--- RECORD EXTRACTS ---

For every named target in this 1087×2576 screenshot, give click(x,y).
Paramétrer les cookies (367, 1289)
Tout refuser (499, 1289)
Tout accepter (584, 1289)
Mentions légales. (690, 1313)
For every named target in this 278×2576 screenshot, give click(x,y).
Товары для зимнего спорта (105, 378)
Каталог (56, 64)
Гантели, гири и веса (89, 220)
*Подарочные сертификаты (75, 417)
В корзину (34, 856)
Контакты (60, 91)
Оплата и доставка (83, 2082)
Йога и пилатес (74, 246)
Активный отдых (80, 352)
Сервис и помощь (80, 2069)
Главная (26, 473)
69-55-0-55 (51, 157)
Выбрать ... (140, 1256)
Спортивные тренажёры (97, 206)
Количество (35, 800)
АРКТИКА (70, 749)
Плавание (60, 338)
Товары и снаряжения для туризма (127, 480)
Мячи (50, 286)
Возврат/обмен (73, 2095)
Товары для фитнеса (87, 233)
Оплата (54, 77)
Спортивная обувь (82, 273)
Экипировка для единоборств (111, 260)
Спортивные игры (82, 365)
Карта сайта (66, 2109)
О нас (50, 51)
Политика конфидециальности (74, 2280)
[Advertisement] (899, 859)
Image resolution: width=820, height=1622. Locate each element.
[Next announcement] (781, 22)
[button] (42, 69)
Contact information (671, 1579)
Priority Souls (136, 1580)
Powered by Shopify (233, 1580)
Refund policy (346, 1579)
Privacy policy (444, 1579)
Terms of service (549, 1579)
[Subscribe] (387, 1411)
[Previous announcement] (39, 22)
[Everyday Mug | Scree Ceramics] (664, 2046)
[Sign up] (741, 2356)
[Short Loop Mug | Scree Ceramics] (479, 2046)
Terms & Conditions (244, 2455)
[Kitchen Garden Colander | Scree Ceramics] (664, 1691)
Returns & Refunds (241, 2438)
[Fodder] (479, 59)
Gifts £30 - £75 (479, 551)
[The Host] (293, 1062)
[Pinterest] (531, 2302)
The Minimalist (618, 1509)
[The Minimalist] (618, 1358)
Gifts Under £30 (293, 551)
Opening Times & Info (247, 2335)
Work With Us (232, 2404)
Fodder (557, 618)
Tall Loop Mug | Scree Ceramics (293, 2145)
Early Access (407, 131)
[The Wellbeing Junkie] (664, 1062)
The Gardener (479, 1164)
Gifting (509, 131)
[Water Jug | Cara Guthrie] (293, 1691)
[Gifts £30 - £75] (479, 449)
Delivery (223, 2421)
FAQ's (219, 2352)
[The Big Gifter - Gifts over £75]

--- WORK ORDER ---
Repeat nothing before the line containing "Выбрать ... (140, 1256)"; repeat that line and every later line of the listing exactly.

--- SOLVED PROBLEM ---
Выбрать ... (140, 1256)
Спортивные тренажёры (97, 206)
Количество (35, 800)
АРКТИКА (70, 749)
Плавание (60, 338)
Товары и снаряжения для туризма (127, 480)
Мячи (50, 286)
Возврат/обмен (73, 2095)
Товары для фитнеса (87, 233)
Оплата (54, 77)
Спортивная обувь (82, 273)
Экипировка для единоборств (111, 260)
Спортивные игры (82, 365)
Карта сайта (66, 2109)
О нас (50, 51)
Политика конфидециальности (74, 2280)
[Advertisement] (899, 859)
Image resolution: width=820, height=1622. Locate each element.
[Next announcement] (781, 22)
[button] (42, 69)
Contact information (671, 1579)
Priority Souls (136, 1580)
Powered by Shopify (233, 1580)
Refund policy (346, 1579)
Privacy policy (444, 1579)
Terms of service (549, 1579)
[Subscribe] (387, 1411)
[Previous announcement] (39, 22)
[Everyday Mug | Scree Ceramics] (664, 2046)
[Sign up] (741, 2356)
[Short Loop Mug | Scree Ceramics] (479, 2046)
Terms & Conditions (244, 2455)
[Kitchen Garden Colander | Scree Ceramics] (664, 1691)
Returns & Refunds (241, 2438)
[Fodder] (479, 59)
Gifts £30 - £75 (479, 551)
[The Host] (293, 1062)
[Pinterest] (531, 2302)
The Minimalist (618, 1509)
[The Minimalist] (618, 1358)
Gifts Under £30 (293, 551)
Opening Times & Info (247, 2335)
Work With Us (232, 2404)
Fodder (557, 618)
Tall Loop Mug | Scree Ceramics (293, 2145)
Early Access (407, 131)
[The Wellbeing Junkie] (664, 1062)
The Gardener (479, 1164)
Gifting (509, 131)
[Water Jug | Cara Guthrie] (293, 1691)
[Gifts £30 - £75] (479, 449)
Delivery (223, 2421)
FAQ's (219, 2352)
[The Big Gifter - Gifts over £75]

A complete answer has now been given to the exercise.